More Like/Related
This topic explains how to build functionality to search for related objects using the MoreLike mthod in Episerver Find.
How it works
Using the MoreLike method it is possible to find documents whose text content are "like" a given string. This functionality is typically used for, but not limited to, finding related documents/objects.
Examples
A simple example can look like this:
searchResult = client.Search<BlogPost>()
.MoreLike("guitar")
.GetResult();
After having invoked the MoreLike method we can customize the search query with a number of methods. For instance, given that we don't have a lot of documents with similar content we will probably want to lower the minimum document frequency requirement. That is, the level at which words will be ignored which do not occur in at least that many documents, which defaults to five.

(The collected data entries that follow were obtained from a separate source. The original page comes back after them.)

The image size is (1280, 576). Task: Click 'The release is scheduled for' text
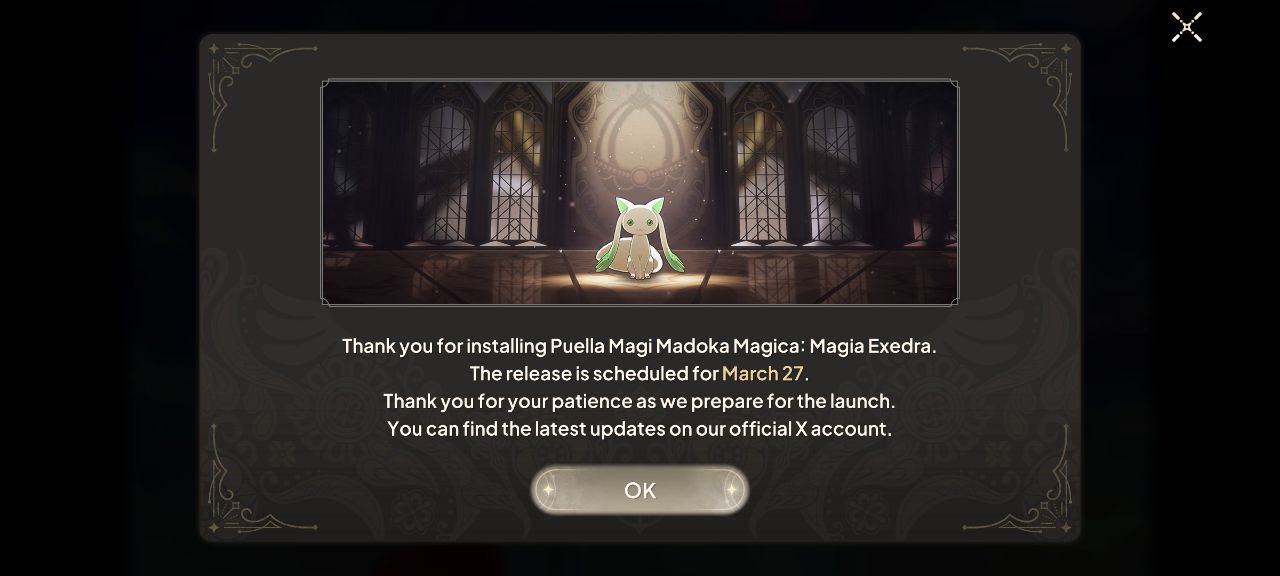(594, 374)
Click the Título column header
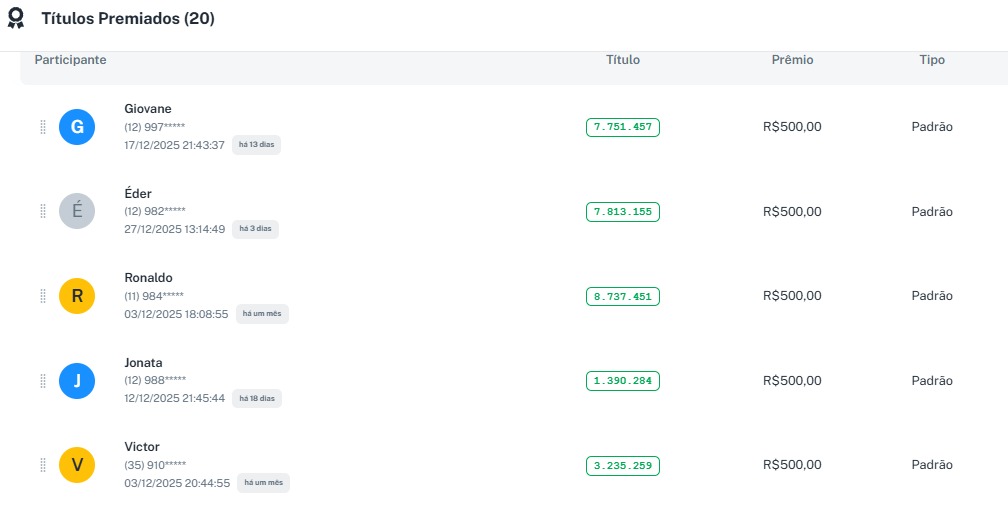This screenshot has width=1008, height=515. [x=623, y=60]
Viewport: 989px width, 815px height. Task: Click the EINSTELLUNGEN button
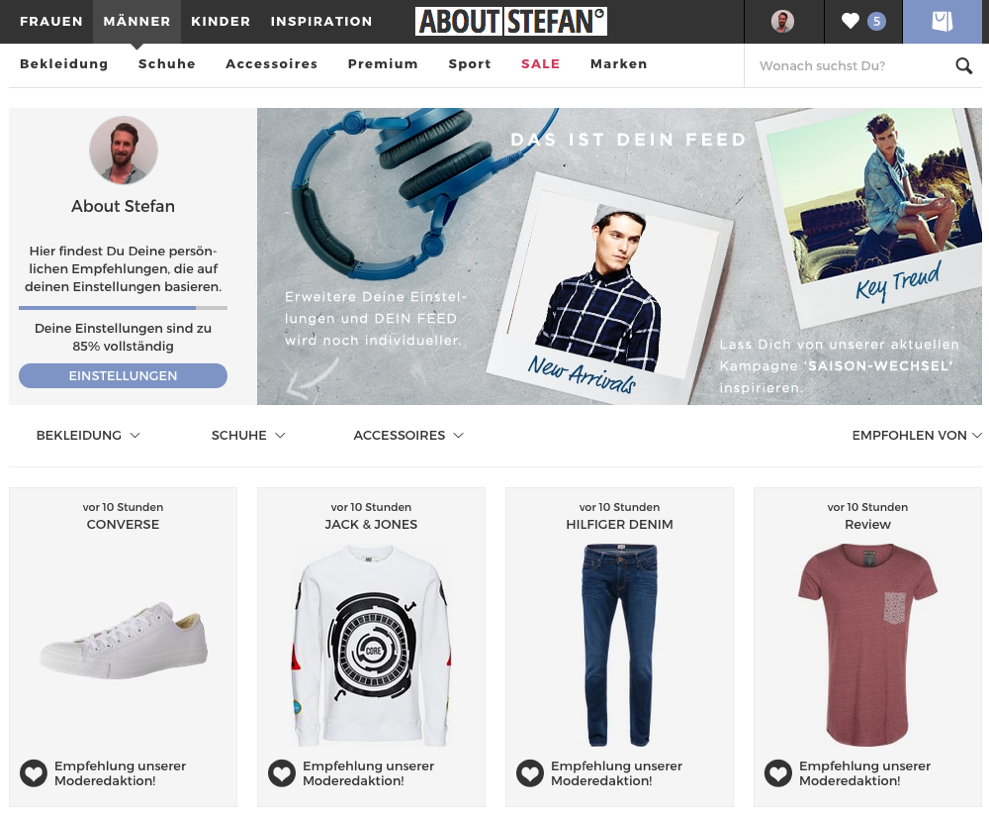click(x=123, y=375)
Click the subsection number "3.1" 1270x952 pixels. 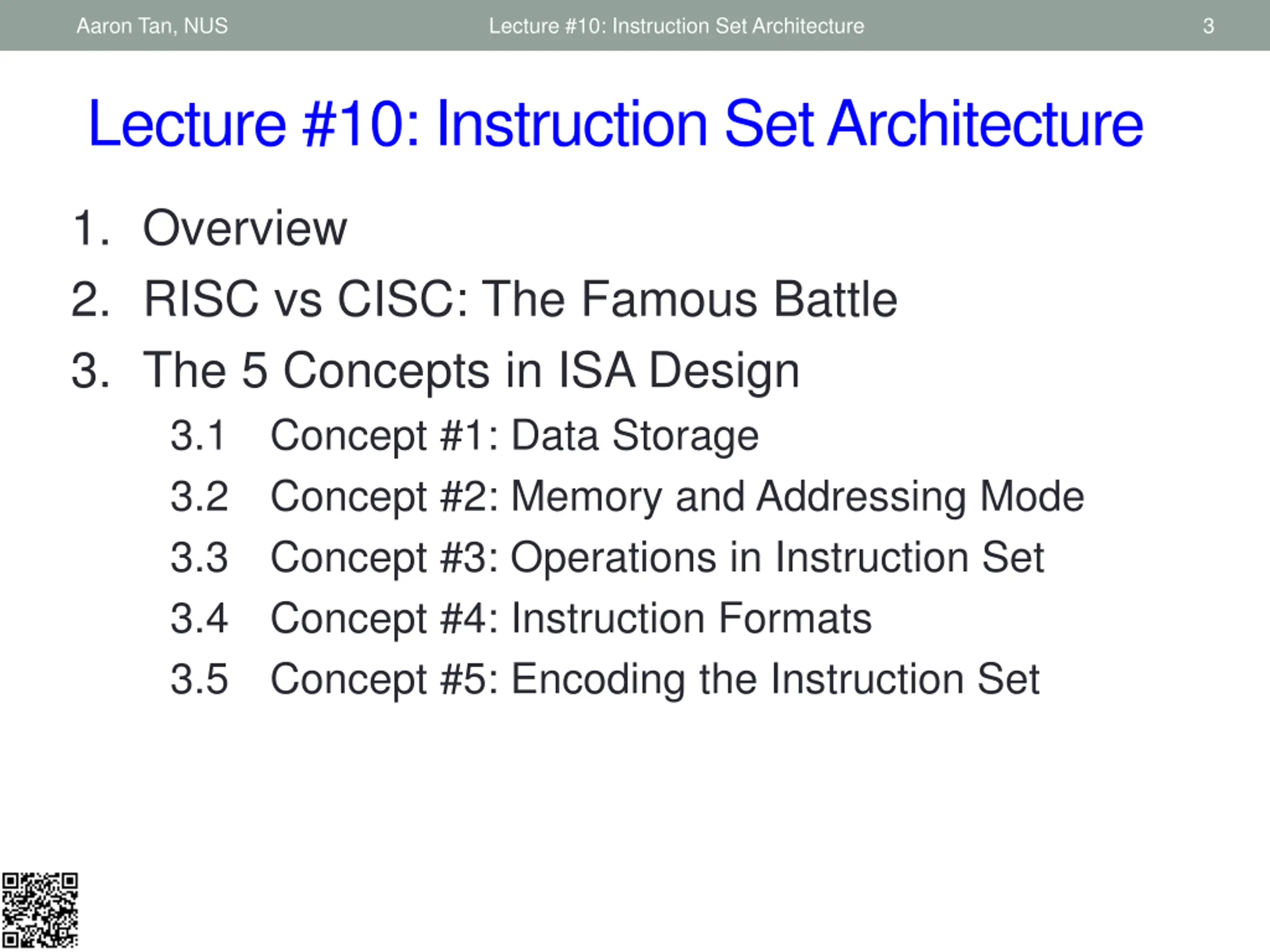197,435
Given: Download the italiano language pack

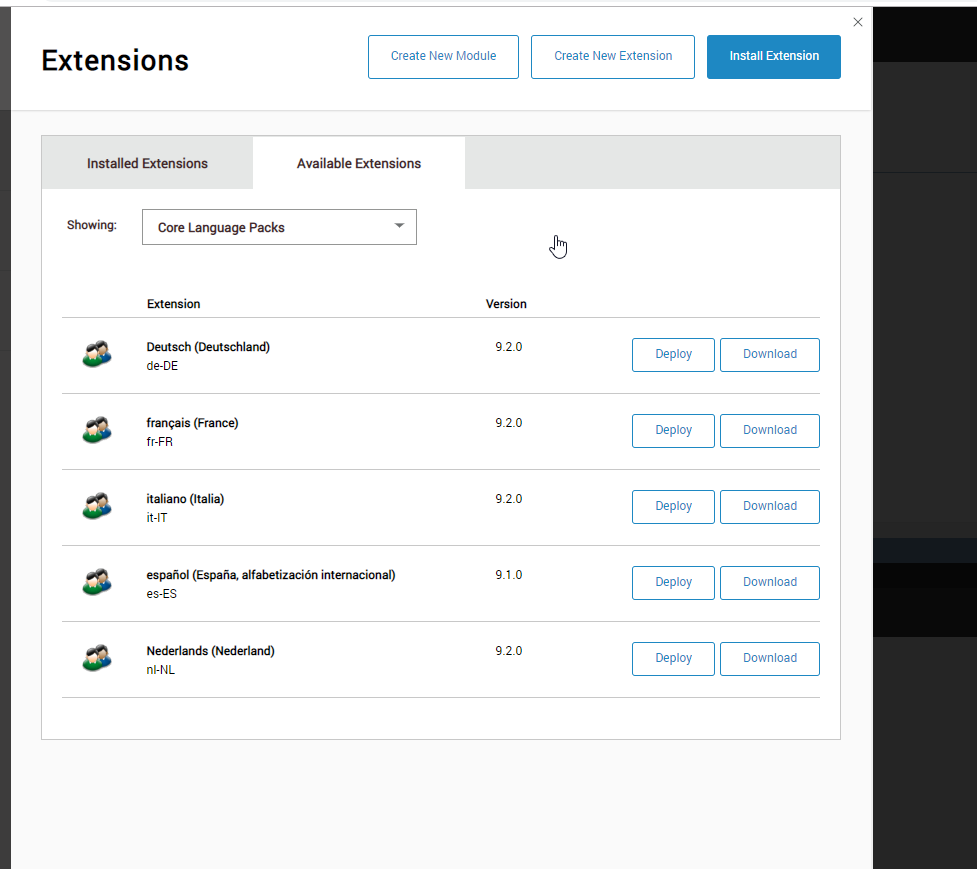Looking at the screenshot, I should coord(769,506).
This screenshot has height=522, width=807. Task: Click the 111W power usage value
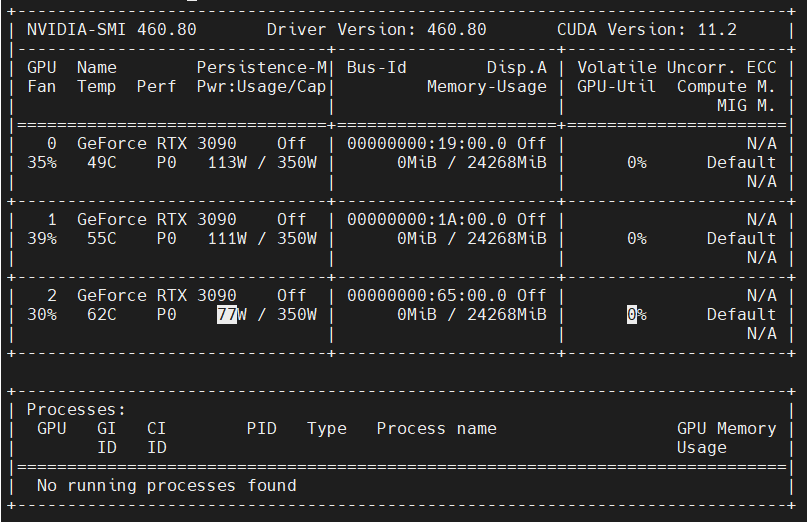pos(226,238)
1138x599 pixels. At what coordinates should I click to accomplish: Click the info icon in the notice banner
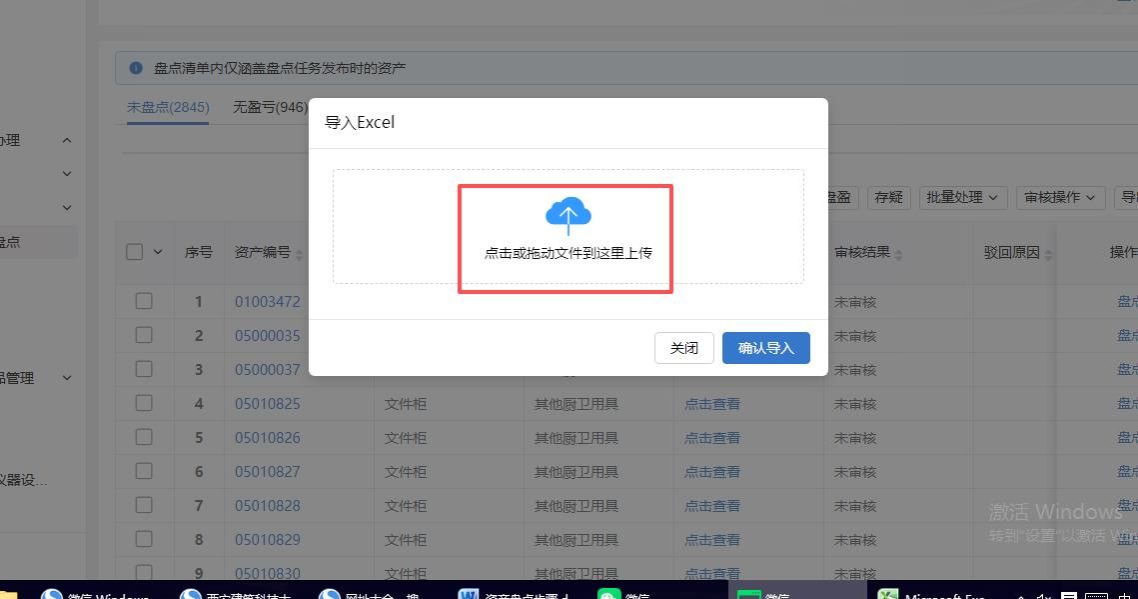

searchResult = client.Search<BlogPost>()
.MoreLike("guitar")
.MinimumDocumentFrequency(1)
.GetResult();
A full list of extension methods for customizing the query follows below. But before we look at those, let us look at an example of finding documents "related" to a given document. Assuming we have indexed two BlogPosts with similar content we can search for similar documents as the first and expect the second using a query such as this:
var firstBlogPost = //Some indexed blog post about guitars
var secondBlogPost = //Another blog post about guitars
searchResult = client.Search<BlogPost>()
.MoreLike(firstBlogPost.Content)
.MinimumDocumentFrequency(1)
.Filter(x => !x.Id.Match(firstBlogPost.Id))
.GetResult();
Note: When you issue these types of queries, use some caching because the result is not likely to change very often and even if it does a few minutes delay might not matter.
Customization methods
As the nature of the content can differ greatly between indexes and types it is often a good idea to play around with the many settings available after having invoked the MoreLike method. Below is a list of all methods that can be called to customize the query. See also the Elastic Search guide.
MinimumDocumentFrequency
The frequency at which words are ignored which do not occur in at least this many docs. Default is 5.
MaximumDocumentFrequency
The maximum frequency in which words may still appear. Words that appear in more than this many docs are ignored. Default is unbounded.
PercentTermsToMatch
The percentage of terms to match on. Default is 30 (percent).
MinimumTermFrequency
The frequency below which terms are ignored in the source doc. The default frequency is 2.
MinimumWordLength
The minimum word length below which words are ignored. Default is 0.
MaximumWordLength
The maximum word length above which words are ignored. Default is unbounded (0).
MaximumQueryTerms
The maximum number of query terms that are included in any generated query. Default is 25.
StopWords
A list of words considered “uninteresting” and which are ignored.
Last updated: Nov 16, 2015